── DATA TO EXAMINE ──

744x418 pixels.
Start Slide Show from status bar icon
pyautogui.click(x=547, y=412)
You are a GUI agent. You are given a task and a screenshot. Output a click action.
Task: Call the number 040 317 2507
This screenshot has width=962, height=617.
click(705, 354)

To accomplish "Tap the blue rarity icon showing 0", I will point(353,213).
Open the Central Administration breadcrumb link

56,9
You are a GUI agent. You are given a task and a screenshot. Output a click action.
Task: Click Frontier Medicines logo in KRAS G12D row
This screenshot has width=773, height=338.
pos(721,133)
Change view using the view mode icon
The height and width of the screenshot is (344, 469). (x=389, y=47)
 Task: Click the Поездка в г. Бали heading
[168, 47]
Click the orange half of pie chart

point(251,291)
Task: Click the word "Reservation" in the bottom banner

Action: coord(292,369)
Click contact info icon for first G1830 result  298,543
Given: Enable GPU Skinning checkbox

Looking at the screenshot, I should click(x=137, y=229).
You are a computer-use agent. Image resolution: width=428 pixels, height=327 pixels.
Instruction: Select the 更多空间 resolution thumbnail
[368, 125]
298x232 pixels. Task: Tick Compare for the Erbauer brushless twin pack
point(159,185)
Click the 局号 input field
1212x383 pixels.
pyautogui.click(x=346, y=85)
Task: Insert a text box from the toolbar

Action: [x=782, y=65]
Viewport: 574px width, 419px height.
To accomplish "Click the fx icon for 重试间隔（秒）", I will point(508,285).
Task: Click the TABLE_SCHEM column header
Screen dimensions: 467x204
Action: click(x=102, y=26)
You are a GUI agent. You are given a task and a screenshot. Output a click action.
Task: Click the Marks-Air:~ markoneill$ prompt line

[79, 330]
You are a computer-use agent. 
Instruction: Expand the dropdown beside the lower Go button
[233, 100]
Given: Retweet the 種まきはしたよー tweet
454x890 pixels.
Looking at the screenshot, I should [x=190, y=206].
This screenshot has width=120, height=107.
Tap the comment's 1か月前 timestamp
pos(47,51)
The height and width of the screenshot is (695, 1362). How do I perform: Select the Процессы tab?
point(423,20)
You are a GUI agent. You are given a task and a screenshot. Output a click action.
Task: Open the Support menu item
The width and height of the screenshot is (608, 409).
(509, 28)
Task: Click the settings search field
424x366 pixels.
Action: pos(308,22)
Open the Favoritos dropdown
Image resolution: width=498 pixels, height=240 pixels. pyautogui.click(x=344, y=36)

───

TO DO:
All lines containing "computer" in the material above should appear in your reply, copied exactly.

RESULT:
You are a computer-use agent. Image resolution: width=428 pixels, height=327 pixels.
You are a computer-use agent. 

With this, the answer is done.